Decay Function of Marketability
M(Xₙ) = M(X₀)·e^(−λ·n·σ(t)) — the master construct. Every transformation between a direct claim and its paper substitute imposes a measurable saleability haircut, exponential in the hop count and amplified by current stress.
Formula
M(Xₙ) = M(X₀) · e^(−λ · n · σ(t)) M(X₀) initial marketability (normalized to 1.0) n number of substitution hops from the underlying λ asset-class-specific decay constant σ(t) current substitute-layer stress (Z-score scale)
Inputs
Higher λ → faster saleability decay per hop. Stress-sensitive asset classes (long-duration paper, exotic derivatives) carry higher λ than substrate-grade collateral.

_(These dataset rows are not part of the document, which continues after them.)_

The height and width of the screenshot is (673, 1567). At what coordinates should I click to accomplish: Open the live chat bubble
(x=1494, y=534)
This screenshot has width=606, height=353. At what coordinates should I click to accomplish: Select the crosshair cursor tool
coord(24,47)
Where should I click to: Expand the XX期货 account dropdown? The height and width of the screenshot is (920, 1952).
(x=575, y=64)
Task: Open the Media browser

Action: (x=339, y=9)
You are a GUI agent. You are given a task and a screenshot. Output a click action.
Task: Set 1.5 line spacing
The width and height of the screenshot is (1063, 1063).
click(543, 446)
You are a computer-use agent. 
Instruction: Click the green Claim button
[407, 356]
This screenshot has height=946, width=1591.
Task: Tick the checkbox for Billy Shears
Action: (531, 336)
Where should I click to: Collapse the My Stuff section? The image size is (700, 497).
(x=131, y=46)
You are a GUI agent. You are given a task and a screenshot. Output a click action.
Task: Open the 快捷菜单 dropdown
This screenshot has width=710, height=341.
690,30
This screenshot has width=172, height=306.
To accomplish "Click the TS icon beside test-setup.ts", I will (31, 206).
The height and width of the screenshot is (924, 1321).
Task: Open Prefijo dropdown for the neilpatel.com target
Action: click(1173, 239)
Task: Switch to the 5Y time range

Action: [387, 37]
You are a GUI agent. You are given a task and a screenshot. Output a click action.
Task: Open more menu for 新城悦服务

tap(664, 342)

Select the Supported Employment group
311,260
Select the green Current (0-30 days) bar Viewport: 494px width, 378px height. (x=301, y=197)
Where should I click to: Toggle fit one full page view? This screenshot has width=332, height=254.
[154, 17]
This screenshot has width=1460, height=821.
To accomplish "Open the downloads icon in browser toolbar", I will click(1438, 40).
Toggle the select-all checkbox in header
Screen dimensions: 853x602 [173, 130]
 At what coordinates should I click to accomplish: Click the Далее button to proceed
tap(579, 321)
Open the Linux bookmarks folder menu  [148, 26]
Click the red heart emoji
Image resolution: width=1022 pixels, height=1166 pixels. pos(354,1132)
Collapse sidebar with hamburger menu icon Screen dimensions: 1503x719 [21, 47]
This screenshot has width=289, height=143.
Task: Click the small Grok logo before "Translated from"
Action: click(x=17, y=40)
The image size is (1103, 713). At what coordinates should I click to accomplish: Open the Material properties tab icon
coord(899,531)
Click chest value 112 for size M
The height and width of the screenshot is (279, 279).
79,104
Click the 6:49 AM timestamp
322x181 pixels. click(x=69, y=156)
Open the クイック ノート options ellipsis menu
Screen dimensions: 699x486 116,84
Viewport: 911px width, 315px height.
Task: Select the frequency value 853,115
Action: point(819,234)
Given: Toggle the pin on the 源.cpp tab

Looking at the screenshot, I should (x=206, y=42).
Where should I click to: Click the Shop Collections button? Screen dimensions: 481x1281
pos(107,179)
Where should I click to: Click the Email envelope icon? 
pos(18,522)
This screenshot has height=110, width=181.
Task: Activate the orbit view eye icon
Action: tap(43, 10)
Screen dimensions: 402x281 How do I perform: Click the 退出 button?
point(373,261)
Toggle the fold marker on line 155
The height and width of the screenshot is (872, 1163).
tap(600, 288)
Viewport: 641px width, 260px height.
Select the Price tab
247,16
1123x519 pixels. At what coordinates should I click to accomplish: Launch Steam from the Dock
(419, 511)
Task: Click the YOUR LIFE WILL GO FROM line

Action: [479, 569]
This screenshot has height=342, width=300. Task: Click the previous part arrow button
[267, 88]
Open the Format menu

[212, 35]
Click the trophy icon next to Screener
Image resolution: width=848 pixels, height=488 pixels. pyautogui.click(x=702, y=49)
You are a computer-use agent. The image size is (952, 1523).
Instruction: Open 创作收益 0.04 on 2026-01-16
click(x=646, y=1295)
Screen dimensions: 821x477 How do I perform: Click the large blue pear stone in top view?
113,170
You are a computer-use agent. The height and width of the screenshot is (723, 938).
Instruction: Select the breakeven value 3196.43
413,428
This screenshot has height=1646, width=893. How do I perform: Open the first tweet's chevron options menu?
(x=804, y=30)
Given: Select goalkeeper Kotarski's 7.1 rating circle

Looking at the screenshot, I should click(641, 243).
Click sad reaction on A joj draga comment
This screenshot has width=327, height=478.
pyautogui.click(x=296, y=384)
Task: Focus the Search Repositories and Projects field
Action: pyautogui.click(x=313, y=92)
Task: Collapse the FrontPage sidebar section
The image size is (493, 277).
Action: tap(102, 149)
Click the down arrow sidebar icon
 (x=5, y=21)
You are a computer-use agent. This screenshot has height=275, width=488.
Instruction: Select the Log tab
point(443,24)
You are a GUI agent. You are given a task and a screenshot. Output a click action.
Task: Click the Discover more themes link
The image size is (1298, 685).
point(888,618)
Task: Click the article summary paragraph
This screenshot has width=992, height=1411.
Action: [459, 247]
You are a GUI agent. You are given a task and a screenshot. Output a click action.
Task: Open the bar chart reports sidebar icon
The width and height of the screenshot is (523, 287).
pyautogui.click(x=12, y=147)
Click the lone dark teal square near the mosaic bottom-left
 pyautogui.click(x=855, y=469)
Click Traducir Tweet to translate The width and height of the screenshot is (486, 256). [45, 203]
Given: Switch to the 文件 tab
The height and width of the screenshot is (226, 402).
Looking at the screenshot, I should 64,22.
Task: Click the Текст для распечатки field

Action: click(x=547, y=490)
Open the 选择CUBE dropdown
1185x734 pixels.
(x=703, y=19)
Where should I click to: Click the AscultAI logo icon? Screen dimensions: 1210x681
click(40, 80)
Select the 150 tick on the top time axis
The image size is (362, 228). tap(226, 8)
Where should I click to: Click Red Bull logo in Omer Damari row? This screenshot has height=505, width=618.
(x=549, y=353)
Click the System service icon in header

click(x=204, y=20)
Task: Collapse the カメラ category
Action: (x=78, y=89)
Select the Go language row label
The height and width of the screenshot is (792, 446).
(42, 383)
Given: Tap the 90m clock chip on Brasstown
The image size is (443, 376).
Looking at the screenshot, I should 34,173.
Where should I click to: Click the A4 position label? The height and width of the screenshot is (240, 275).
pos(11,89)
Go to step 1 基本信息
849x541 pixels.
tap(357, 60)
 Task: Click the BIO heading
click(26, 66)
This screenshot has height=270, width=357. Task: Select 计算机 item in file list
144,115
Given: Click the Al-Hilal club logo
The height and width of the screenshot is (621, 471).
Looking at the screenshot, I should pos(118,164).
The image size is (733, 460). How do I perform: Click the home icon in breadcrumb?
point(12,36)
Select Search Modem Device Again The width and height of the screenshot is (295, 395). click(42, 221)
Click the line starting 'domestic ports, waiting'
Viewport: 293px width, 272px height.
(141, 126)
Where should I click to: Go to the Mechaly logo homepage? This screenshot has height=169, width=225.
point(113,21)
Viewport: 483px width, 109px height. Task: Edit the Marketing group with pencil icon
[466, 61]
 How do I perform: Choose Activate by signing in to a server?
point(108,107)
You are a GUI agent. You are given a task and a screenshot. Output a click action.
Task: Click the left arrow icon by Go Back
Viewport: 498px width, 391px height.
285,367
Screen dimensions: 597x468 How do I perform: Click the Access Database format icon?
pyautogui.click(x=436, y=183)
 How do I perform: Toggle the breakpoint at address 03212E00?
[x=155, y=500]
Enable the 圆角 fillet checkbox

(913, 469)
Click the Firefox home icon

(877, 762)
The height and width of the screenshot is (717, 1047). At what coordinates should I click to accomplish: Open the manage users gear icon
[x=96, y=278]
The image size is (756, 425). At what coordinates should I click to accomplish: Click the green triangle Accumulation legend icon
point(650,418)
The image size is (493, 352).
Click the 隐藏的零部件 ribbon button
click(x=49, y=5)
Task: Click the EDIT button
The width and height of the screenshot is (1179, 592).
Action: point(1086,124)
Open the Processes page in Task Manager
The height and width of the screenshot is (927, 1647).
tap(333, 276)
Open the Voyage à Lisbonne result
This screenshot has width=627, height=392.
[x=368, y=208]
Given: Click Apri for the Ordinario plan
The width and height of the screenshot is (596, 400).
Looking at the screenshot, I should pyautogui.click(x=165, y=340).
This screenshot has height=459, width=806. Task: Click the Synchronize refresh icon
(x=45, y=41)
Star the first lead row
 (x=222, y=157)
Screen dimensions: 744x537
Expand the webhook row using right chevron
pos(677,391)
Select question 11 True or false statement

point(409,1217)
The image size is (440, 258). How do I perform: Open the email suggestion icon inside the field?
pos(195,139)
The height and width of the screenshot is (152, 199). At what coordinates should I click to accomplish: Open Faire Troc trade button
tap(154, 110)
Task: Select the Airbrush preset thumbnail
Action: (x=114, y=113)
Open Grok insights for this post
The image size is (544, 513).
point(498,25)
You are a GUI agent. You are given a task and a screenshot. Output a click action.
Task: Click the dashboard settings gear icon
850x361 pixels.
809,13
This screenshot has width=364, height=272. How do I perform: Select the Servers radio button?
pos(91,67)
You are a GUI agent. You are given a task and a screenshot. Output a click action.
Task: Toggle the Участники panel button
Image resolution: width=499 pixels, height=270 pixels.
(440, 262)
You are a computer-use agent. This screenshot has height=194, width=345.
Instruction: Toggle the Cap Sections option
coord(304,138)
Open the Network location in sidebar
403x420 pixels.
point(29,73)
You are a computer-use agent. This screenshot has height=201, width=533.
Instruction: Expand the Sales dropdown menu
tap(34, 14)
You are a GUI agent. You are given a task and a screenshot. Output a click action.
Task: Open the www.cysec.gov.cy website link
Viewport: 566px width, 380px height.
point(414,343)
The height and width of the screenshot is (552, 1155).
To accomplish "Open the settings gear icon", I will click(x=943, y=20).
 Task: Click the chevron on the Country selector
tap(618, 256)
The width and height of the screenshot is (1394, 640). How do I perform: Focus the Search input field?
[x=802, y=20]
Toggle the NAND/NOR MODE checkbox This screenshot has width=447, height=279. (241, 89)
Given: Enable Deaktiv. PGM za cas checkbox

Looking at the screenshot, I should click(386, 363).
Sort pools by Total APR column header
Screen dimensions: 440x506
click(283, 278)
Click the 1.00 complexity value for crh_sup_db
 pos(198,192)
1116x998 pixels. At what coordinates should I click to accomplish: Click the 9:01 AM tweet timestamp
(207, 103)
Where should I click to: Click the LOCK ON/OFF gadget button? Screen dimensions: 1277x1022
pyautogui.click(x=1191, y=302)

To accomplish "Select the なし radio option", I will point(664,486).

Aggregate substitute-layer stress on a Z-score scale. Calm: 0.5. Mild stress: 1.5–2.0. 2008 / 2020 acute: 3.0+.
Implied hop half-life at current parameters:
6.93 hops
Number of substitution layers at which marketability falls to 50% of the underlying.
Marketability by hop
Each row is M(Xₙ) at the current λ and σ. The bar height collapses exponentially as substitution hops accumulate.
Worked hop examples
What "n" means in practice, for a precious-metals reference asset:
Physical gold (bullion)
n = 0 · Direct claim. No substitute layer between the holder and the asset.
100.0%
Allocated ETF (e.g., physically backed)
n = 1 · One layer of substitution: custodian relationship + creation/redemption mechanism.
90.5%
Synthetic ETF / unallocated paper claim
n = 2 · Two layers: paper claim on a custodian who holds derivatives, not metal.
81.9%
Tokenized synthetic on a chain
n = 3 · Three layers: chain layer over paper claim over derivative over physical.
74.1%
Lent / rehypothecated tokenized synthetic
n = 4 · Four layers: counterparty exposure stacked on top of all of the above.
67.0%
The decay function is the framework's master construct. The Mengerian Stress Index is its empirical implementation: each MSI component measures the observable spread at a specific n-and-asset combination, and the composite reconstructs the unobservable σ(t).